Whatdoes your brand smell like? This question sounds absurd until you realize that Singapore Airlines has a proprietary scent called Stefan Floridian Waters that is worn by cabin crew, infused into hot towels, and present throughout the cabin. It is a registered trademark. The company understands that scent is the sense most directly connected to memory and emotional response — and it has engineered that sense as a brand asset.
Most businesses think of branding as a visual discipline. The world's most remembered brands think of it as a sensory one.
The Neuroscience of Sensory Branding
Different senses connect to memory and emotion through different neurological pathways. Visual information is processed primarily in the neocortex — the analytical brain. Olfactory (smell) information has a direct pathway to the limbic system — the emotional brain. This is why scent triggers memory and emotion more powerfully than visual stimuli. Sound is processed through the auditory cortex but also activates limbic responses through musical association. Touch activates the somatosensory cortex and creates feelings of quality, texture, and substance.
How This Applies to Service Businesses
Dental and Healthcare Practices
The clinical smell of a dental office triggers anxiety in many patients before they have spoken to anyone. Practices that mask clinical odors with carefully selected ambient scents — light citrus, eucalyptus, or mint — report measurably lower patient anxiety levels. The sound environment matters: clinical silence is unsettling; ambient music at the right volume and tempo modulates arousal. Even the texture of furniture communicates quality or its absence.
Professional Services
The weight of printed materials — a heavier business card, a premium folder — communicates quality through touch before its contents are read. Research by Joshua Ackerman (MIT) found that people who evaluated a candidate's resume on a heavier clipboard rated the candidate as more qualified than those using a lighter one. The sensory input bled into the judgment.
Retail and Hospitality
Proprietary scents, curated playlists, temperature management, and tactile packaging are table stakes in premium retail. The ambient music tempo in stores has been shown to directly affect the pace of shopping and the amount spent — a finding first published in 1982 and replicated dozens of times since.
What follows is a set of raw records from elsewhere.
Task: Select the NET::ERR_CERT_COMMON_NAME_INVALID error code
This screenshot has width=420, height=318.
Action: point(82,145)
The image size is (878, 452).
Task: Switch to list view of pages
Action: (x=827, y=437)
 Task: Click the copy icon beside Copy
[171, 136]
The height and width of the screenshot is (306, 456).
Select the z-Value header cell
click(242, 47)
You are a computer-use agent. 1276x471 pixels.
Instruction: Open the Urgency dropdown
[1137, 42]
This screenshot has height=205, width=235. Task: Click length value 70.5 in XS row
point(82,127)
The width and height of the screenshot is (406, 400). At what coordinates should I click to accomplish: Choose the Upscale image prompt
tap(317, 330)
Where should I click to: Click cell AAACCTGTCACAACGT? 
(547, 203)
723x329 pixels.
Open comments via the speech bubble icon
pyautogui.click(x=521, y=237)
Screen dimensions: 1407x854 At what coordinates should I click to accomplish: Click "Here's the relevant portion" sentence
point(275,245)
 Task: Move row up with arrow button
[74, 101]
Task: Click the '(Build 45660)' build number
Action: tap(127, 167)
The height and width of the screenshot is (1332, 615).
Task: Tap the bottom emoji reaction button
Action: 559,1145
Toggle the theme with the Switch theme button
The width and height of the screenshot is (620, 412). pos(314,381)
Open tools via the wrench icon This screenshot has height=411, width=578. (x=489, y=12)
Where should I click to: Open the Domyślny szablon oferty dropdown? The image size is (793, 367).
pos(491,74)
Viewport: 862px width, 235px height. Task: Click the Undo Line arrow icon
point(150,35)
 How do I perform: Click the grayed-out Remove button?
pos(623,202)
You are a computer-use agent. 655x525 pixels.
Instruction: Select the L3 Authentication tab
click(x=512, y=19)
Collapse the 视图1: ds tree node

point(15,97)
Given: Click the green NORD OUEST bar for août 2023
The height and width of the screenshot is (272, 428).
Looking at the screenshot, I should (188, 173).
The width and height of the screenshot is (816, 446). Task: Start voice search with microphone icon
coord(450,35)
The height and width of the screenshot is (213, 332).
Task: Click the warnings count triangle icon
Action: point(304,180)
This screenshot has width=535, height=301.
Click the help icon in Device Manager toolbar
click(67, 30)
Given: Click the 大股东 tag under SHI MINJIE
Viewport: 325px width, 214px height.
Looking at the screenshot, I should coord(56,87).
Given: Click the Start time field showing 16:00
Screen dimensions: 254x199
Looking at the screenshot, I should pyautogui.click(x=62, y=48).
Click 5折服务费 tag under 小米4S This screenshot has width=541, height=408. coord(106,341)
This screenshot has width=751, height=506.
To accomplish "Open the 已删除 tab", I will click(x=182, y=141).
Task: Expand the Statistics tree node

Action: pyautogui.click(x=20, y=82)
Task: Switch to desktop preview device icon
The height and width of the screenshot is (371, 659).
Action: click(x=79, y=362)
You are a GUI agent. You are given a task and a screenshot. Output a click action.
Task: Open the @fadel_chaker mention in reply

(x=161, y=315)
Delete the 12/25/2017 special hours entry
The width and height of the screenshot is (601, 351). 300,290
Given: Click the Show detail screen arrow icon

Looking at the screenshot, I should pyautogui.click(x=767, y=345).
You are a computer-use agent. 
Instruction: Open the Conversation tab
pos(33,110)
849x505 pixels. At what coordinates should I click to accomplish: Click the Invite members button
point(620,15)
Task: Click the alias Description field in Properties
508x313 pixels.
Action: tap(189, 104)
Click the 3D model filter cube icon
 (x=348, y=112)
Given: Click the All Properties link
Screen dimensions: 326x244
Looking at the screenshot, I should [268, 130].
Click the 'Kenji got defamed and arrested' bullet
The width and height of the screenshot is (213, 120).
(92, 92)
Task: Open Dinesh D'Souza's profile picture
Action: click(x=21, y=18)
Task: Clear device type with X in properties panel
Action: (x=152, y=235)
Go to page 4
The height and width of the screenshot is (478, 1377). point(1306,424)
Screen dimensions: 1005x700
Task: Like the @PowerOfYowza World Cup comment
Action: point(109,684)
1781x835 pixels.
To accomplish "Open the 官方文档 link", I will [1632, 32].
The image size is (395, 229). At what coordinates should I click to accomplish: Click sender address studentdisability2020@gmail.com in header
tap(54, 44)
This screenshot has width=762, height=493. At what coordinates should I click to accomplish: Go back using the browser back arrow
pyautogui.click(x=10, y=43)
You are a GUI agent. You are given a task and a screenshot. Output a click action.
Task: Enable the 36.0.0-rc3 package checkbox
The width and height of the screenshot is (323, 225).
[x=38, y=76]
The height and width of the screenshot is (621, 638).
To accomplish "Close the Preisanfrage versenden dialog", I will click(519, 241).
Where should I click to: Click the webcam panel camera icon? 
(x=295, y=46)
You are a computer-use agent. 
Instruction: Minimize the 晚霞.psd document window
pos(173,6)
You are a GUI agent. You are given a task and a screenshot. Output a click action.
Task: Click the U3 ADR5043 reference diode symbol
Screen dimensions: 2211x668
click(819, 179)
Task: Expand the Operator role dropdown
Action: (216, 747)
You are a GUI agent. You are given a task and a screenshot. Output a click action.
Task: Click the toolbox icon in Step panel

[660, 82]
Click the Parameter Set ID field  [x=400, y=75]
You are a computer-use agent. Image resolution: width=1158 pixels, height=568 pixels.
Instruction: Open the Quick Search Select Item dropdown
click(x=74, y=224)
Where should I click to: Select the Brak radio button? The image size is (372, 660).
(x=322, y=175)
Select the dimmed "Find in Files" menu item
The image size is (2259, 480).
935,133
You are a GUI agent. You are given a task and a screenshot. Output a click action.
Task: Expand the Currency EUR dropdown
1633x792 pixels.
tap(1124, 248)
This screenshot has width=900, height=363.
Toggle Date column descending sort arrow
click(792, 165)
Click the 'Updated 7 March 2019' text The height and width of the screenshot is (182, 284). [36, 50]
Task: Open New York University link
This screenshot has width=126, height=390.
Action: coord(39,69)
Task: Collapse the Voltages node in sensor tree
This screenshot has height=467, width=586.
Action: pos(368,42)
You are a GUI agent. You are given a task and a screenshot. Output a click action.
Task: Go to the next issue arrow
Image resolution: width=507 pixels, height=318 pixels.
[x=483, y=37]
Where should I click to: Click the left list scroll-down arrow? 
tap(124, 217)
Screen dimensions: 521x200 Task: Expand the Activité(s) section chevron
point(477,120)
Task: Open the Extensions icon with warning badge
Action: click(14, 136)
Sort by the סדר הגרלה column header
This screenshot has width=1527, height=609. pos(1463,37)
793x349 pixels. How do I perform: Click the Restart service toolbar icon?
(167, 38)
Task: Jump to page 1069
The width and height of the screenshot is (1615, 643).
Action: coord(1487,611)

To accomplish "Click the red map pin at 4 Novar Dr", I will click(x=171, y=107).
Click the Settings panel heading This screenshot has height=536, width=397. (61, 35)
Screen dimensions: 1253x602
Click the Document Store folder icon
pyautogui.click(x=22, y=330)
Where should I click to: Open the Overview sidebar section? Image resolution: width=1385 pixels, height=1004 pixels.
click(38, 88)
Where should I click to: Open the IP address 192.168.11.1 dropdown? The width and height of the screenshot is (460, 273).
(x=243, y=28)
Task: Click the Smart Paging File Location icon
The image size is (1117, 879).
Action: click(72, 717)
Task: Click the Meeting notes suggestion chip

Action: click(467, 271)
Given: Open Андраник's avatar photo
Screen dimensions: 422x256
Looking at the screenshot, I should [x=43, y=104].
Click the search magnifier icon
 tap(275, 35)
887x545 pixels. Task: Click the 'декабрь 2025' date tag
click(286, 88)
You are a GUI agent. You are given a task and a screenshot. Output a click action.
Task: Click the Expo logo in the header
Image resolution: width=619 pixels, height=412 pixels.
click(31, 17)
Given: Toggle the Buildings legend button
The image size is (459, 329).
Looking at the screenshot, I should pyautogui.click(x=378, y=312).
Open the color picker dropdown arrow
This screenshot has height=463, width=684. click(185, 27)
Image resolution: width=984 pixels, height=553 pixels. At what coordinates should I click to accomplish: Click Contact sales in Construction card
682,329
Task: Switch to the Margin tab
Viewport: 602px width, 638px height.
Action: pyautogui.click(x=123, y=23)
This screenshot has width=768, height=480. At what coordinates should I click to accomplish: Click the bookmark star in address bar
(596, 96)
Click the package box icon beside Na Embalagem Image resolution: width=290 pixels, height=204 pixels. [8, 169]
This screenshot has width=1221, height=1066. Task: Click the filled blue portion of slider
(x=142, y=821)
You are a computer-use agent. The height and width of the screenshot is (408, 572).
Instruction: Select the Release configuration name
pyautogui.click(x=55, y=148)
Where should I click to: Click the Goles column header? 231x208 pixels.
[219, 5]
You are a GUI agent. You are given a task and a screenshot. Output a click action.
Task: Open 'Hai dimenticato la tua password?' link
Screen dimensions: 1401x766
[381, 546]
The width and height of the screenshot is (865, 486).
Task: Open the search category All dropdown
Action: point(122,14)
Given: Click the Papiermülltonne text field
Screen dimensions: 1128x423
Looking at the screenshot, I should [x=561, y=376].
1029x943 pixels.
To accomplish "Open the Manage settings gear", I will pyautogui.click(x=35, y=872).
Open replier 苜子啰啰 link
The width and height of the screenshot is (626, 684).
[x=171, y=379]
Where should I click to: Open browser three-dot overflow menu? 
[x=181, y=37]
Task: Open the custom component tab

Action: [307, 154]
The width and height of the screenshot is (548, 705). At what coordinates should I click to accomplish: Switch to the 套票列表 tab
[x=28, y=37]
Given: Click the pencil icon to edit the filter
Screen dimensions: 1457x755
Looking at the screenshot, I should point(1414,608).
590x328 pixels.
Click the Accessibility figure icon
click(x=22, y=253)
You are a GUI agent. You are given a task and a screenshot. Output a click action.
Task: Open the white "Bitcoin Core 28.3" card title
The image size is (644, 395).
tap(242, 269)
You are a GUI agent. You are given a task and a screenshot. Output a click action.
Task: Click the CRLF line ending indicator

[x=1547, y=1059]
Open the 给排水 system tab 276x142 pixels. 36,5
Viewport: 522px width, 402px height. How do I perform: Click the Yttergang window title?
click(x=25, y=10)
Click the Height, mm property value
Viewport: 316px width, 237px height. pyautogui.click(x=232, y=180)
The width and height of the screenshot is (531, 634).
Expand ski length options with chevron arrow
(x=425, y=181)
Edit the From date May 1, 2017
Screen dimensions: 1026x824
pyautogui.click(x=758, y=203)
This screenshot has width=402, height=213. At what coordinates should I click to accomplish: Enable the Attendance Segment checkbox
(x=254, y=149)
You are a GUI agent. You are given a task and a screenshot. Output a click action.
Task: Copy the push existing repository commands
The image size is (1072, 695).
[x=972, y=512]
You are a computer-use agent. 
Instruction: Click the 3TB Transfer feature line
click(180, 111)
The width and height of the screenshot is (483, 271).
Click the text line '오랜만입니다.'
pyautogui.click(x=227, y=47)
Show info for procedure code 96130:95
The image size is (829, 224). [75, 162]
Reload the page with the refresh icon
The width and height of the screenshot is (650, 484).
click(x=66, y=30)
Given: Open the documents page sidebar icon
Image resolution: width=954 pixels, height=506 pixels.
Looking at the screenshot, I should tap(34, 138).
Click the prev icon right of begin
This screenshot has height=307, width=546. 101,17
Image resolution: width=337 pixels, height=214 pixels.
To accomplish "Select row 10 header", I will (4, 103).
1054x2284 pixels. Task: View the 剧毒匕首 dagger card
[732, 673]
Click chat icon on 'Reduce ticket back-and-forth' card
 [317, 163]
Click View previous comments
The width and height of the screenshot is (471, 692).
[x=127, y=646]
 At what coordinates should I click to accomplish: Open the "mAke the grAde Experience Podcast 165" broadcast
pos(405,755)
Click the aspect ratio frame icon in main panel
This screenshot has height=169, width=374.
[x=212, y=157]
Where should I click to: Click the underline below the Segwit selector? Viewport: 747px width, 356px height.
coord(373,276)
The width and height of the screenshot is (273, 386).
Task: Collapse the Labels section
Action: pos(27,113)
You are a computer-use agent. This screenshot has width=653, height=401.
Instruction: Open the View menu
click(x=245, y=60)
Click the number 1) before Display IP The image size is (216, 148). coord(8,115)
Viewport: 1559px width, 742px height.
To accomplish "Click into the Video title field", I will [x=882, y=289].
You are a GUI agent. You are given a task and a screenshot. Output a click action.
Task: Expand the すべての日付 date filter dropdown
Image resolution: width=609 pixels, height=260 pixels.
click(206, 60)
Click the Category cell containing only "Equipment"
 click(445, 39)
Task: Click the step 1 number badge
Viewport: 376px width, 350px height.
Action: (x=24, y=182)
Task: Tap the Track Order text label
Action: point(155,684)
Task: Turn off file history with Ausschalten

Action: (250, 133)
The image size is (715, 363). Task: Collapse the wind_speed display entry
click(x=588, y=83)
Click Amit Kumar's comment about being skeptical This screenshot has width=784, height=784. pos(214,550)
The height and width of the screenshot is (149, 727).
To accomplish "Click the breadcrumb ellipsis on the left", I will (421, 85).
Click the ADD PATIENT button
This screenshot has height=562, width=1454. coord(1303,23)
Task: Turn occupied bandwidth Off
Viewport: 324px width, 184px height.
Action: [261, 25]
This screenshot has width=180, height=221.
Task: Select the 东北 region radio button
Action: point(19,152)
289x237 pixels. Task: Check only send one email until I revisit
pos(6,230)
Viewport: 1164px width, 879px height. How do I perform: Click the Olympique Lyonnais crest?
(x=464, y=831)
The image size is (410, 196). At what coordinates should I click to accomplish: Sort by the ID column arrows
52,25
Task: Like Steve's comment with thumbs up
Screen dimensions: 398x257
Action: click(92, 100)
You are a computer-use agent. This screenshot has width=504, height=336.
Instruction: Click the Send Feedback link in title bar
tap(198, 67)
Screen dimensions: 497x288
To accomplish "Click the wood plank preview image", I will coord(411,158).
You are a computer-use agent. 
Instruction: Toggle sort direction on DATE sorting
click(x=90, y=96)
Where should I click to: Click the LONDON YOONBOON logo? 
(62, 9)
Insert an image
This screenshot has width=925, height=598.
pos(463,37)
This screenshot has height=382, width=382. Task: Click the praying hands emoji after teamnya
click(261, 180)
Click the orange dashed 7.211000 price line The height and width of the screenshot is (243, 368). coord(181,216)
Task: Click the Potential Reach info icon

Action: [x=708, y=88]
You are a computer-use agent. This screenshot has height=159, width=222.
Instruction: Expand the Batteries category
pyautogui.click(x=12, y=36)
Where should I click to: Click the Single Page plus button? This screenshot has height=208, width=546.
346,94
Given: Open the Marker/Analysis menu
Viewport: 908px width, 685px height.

Every sense your brand reaches is a channel for building memory and emotional association. Most brands use one channel and call it done.
Starting Your Sensory Brand Audit
●Visual: logo, colors, typography, imagery — coherent and distinctive?
●Auditory: on-hold music, office ambience, brand voice in video — intentional?
●Olfactory: what does your space smell like? Is it an asset or a liability?
●Tactile: physical materials, packaging, handshake equivalents — what do they communicate about quality?
●Gustatory: if relevant — welcome refreshments, product sampling, event catering — branded?